Submitted by NYC Mom on July 23, 2008 - 11:50am.

Hiya,
I stumbled up to this conversation. I am a thinking of moving out of th city (SF) and am looking at real estate commissions. From a home buyer and home sellers perspective, let me say I love this proposition. The narrative among everyone I know is that agents are overpaid here - does it really make sense for a seller to pay $100k commission or more? Well, I guess the REAL answer is MAYBE, YES. This new commission model, if I grasp it correctly, is where the rubber meets the road because it clearly links that last bit of contribution, that makes the most difference to me, to compensation. If an agent can add dollars to my piggy bank then they deserve a cut - whether that is a net 1% or a net 20%. Why stick to some arbitrary commission? Set it free and maybe we all win. Look for me on prooffer very soon.

 
Submitted by Karim Tahawi on July 23, 2008 - 4:34pm.

Thank you all for the comments. We have received a lot of support, online and off, over the last few days. Let me know if you would like to see other models added :)

Cheers,
Karim

 
Submitted by Sol Sek on July 23, 2008 - 7:06pm.

NYC,

Exactly! Consumers want to have some form of measurement stick. People would rather pay 20% of the incremental result than 5-7% when the result comes in less than promised.

It some way it's like bringing transparency to the commission game. Both sides see, understand and agree
from start to finish.

Sol P. Sek
CEO/Founder, Forsalebyweb.com
Where You Name Your House Values!

 
Submitted by Karim Tahawi on July 24, 2008 - 5:06pm.
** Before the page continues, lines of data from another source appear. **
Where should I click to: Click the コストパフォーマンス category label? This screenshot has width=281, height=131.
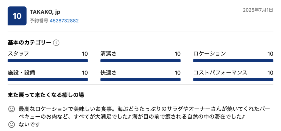tap(220, 73)
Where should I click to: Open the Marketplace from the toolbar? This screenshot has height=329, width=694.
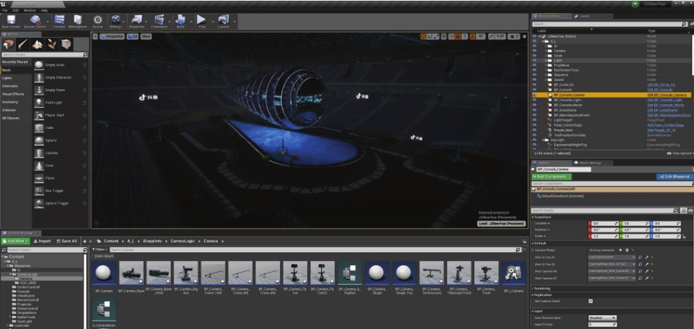[77, 20]
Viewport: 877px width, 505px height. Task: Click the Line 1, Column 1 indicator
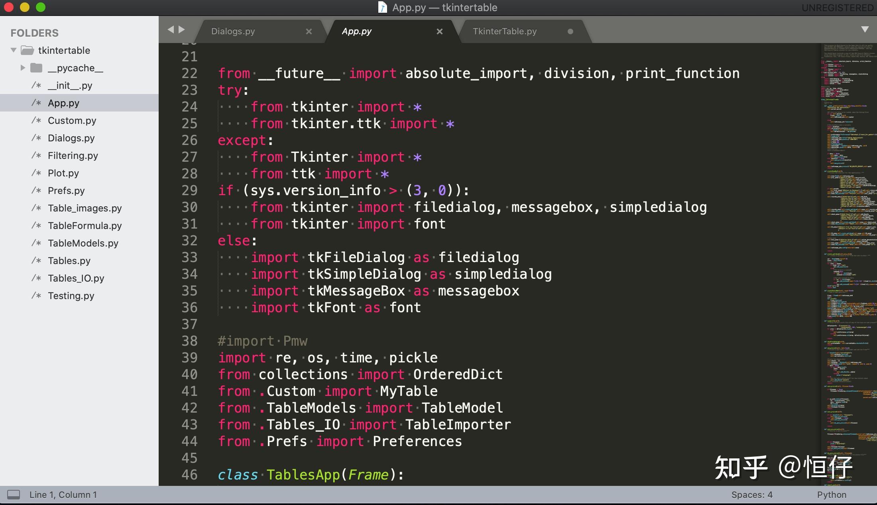pyautogui.click(x=63, y=495)
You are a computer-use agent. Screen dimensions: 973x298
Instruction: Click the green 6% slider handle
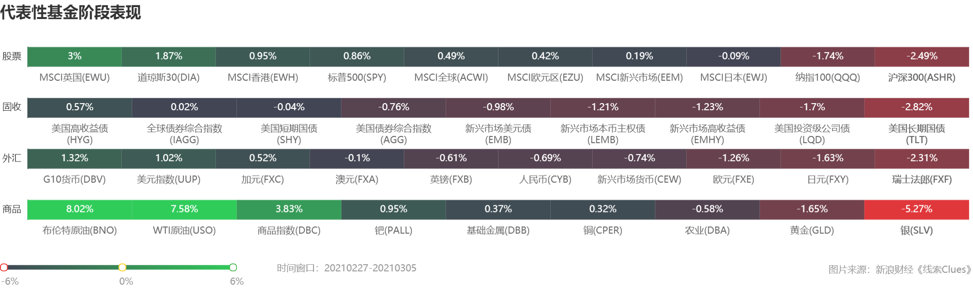[x=233, y=267]
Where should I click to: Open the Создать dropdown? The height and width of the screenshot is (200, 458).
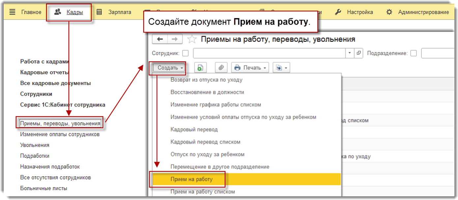pos(168,68)
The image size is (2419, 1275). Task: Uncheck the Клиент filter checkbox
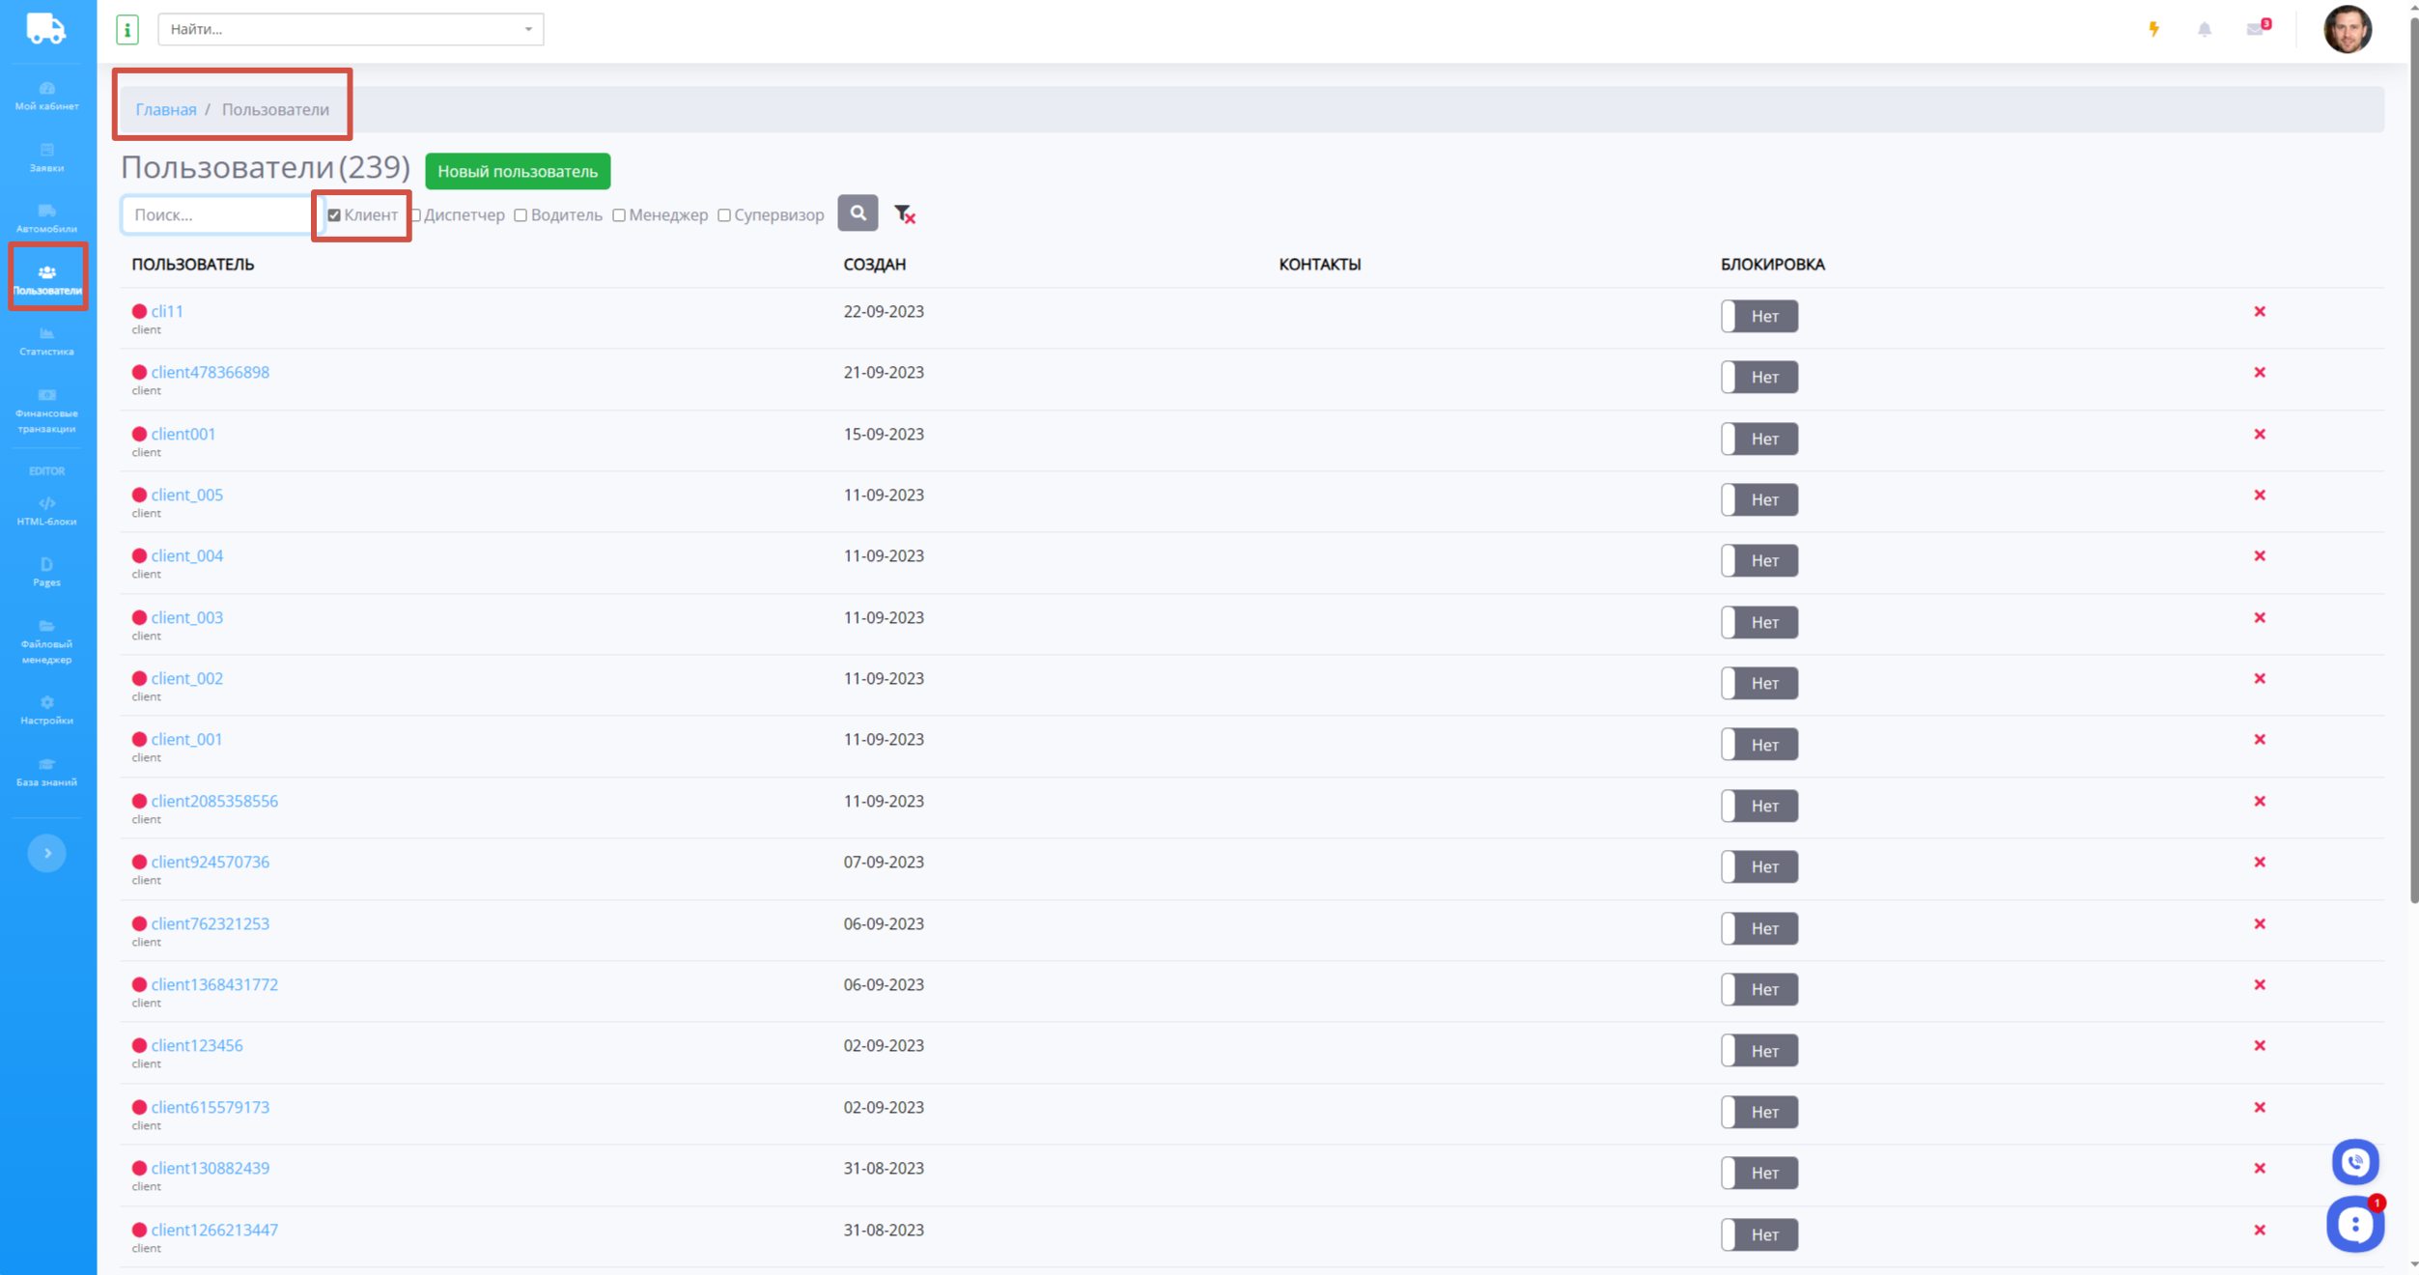(x=334, y=215)
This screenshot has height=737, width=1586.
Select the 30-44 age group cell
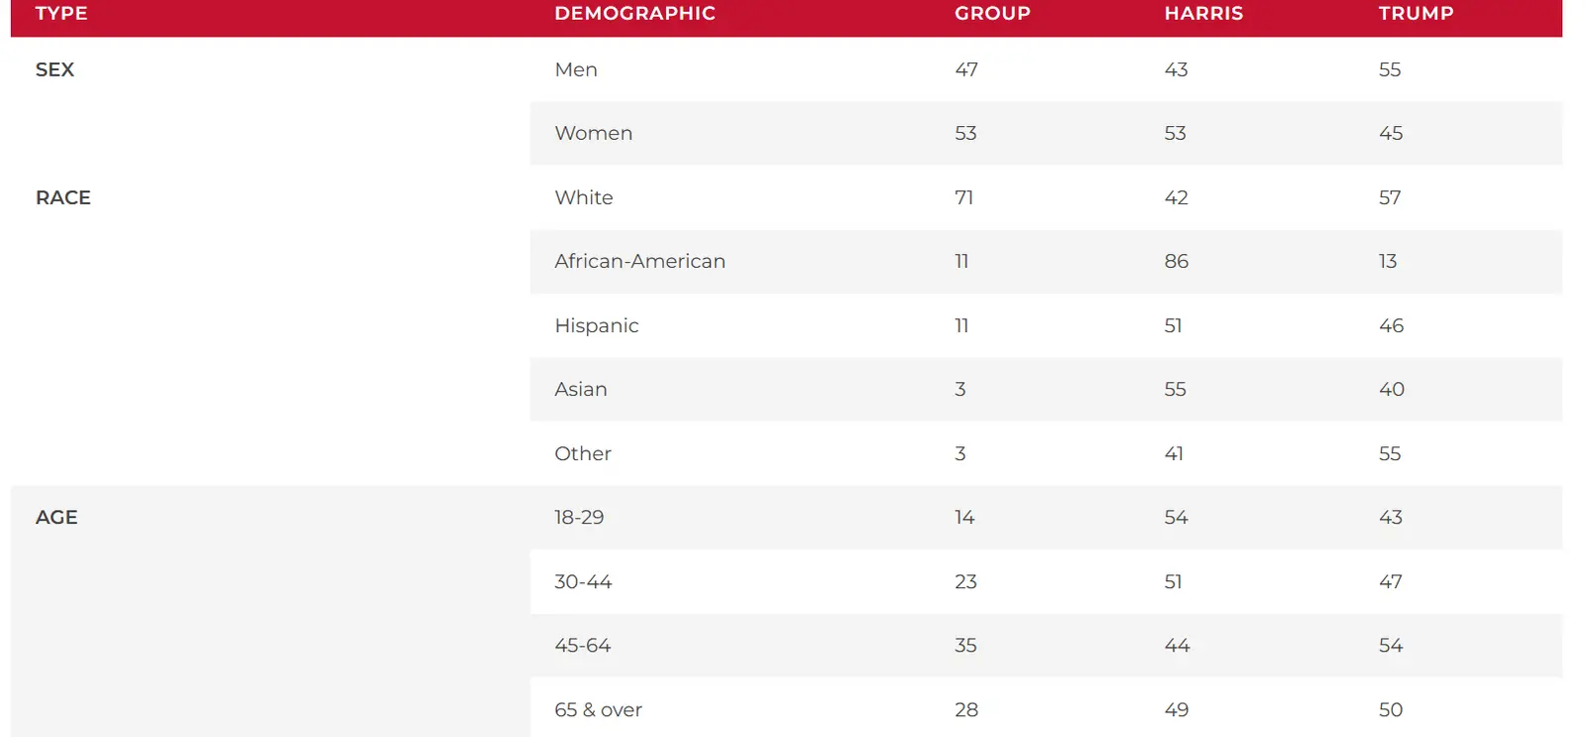pyautogui.click(x=583, y=581)
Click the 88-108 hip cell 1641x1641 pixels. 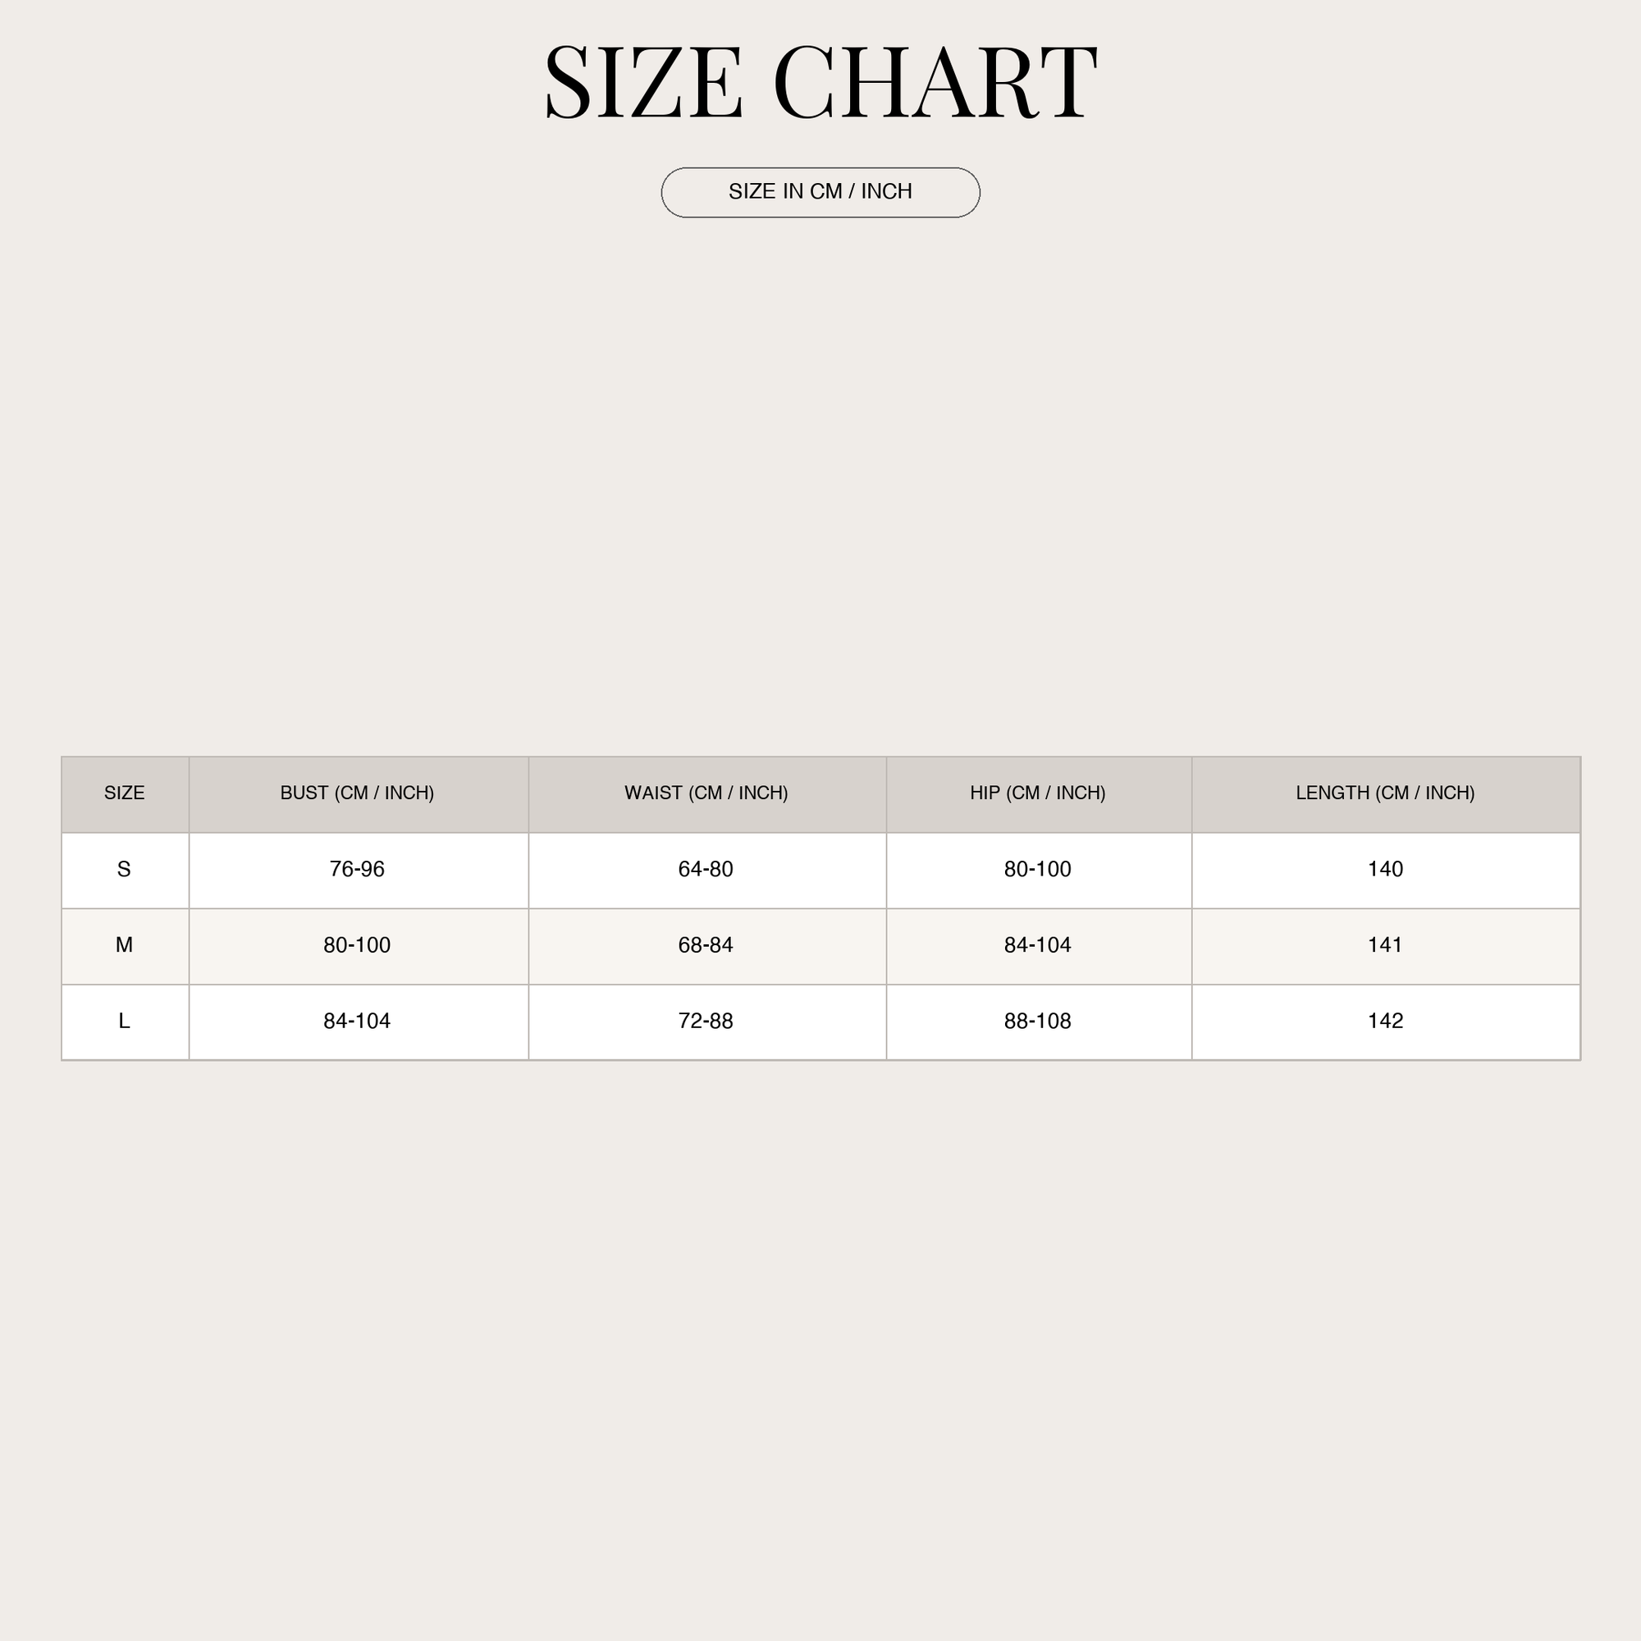pyautogui.click(x=1038, y=1021)

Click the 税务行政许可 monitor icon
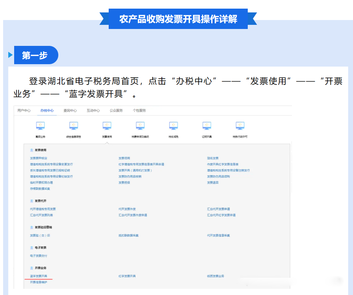[x=240, y=126]
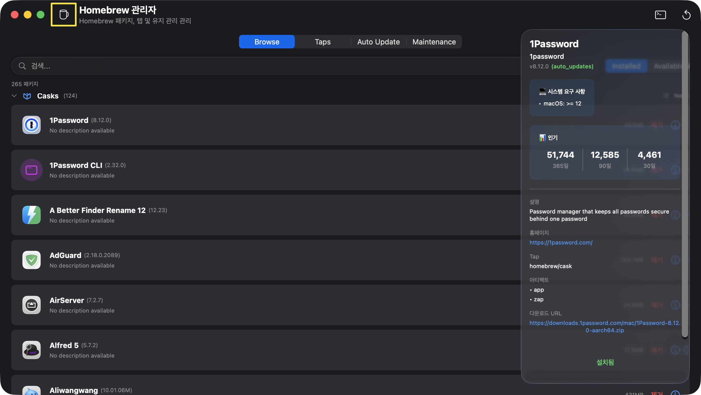Viewport: 701px width, 395px height.
Task: Click the AirServer app icon
Action: pyautogui.click(x=32, y=305)
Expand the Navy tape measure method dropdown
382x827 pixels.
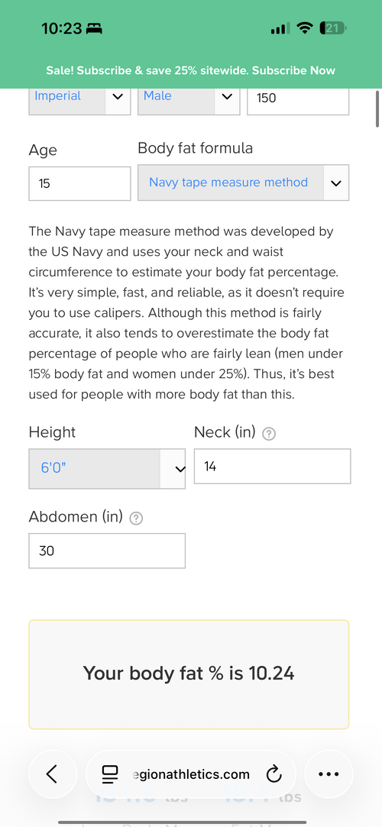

Based upon recent recent feedback from a very thoughtful agent, I would like to emphasize the three objectives of ProOffer:

- Our first objective is about offering 'pricing variation'. To understand what I mean, lets look at an analogy. Everyday, people walk around using 'price signals' to understand things such as quantity and quality. Think about sporting events and the way different sections are priced. Or banking where there is everyday services, premium services, and private client services. Price signals are embedded in how we differentiate products and services. The problem we see in real estate is that most agents price their services the same regardless of quality. So the here is the point: *** the price signal is saying to everyone that ALL real estate agents are the same***. We all know that is not true. Our goal is to take this assumption on and help agents achieve pricing power that signals to clients their capabilites.

- Our second objective is about aligning financial incentives. That is, we want clients to define their needs and to be able to structure a commission model that is suitable to mutual objectives. We think this is the easiest path to finding and paying the agents that are talented. Because most home buyer and home sellers are motivated by price, we created some initial price solutions called PricePerform. Additionally, because sellers are increasingly motivated by timing, we also created TimePerform to align objectives around getting a quick close.

Our third objective is to make it easier for clients and professionals to meet so that each side can have more time to focus on whats really important - transacting.

Hope that helps.

 
Submitted by Steven Sheinfield on July 30, 2008 - 6:07pm.

I think this makes all the sense in the world. This makes want to hire an agent and worry much less about if that agent is doing the right thing. They will have to to get paid. All the nightmare stories my friends have told me are born of incentive problems IMHO. Sign me up!